::: Data for processing

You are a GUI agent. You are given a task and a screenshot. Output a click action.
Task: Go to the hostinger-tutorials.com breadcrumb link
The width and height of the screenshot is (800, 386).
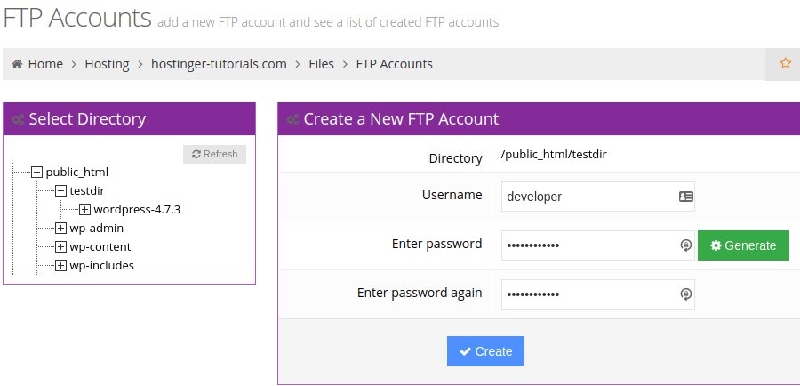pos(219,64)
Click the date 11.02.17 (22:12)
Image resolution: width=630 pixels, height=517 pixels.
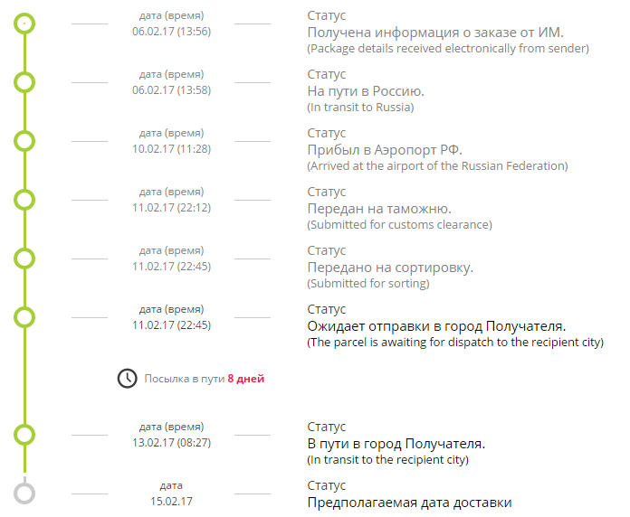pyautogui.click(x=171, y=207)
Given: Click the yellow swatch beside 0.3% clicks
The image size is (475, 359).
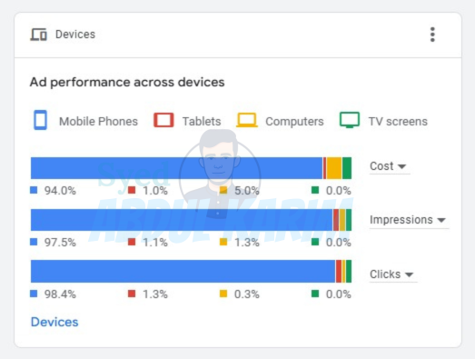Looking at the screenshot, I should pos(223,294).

::::::
::: Data for processing

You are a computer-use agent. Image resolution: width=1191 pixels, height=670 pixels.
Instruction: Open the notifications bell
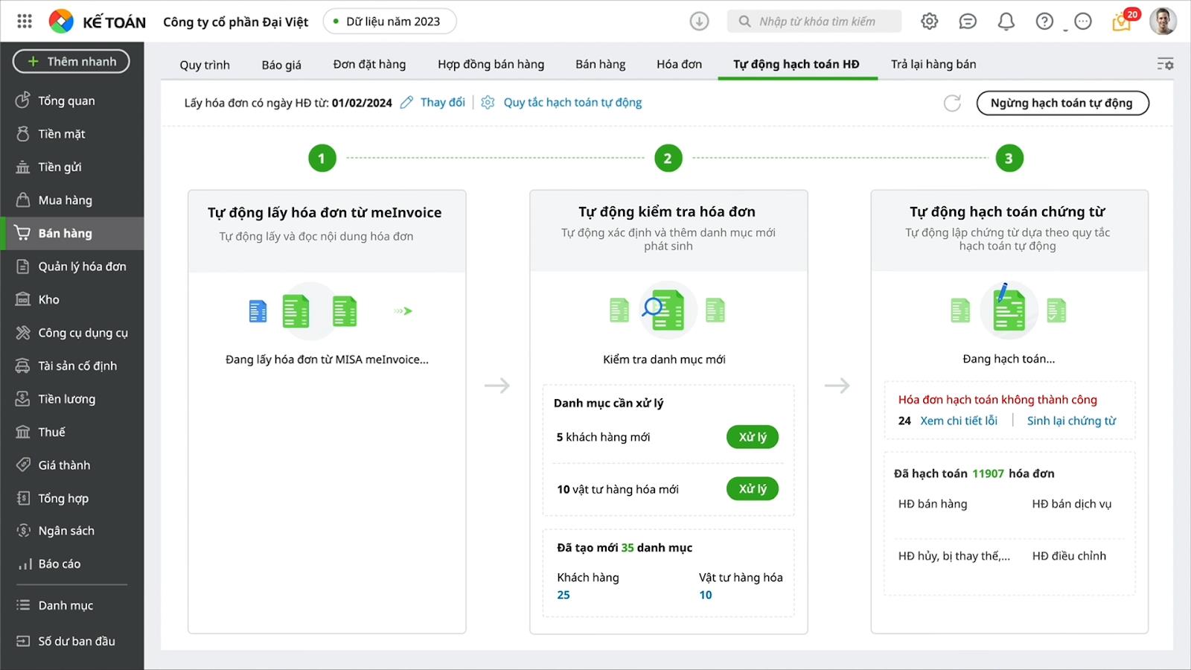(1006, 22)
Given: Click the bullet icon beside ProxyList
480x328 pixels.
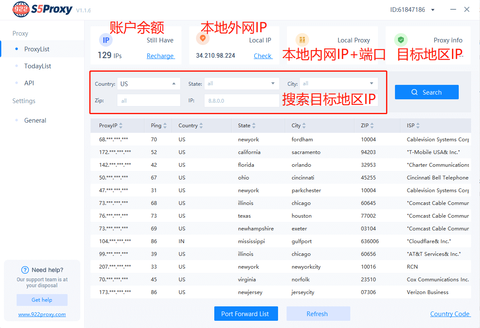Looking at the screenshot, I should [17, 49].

::::::
::: Data for processing

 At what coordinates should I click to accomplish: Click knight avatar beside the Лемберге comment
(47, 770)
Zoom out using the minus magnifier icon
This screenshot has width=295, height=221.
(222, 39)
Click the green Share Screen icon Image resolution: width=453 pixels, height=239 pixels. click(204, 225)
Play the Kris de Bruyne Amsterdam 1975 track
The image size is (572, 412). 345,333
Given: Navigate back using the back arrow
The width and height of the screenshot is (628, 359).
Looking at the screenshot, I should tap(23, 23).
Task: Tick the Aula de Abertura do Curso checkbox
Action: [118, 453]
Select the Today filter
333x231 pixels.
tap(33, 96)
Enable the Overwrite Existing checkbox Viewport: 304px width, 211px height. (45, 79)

::::::

-- About this task --
Across all the records, find the lines containing the word "agent" and reproduce each one.

-- Response to this task --
You are a GUI agent. You are given a task and a screenshot. Output a click action.
You are a computer-use agent. Image resolution: width=1191 pixels, height=670 pixels.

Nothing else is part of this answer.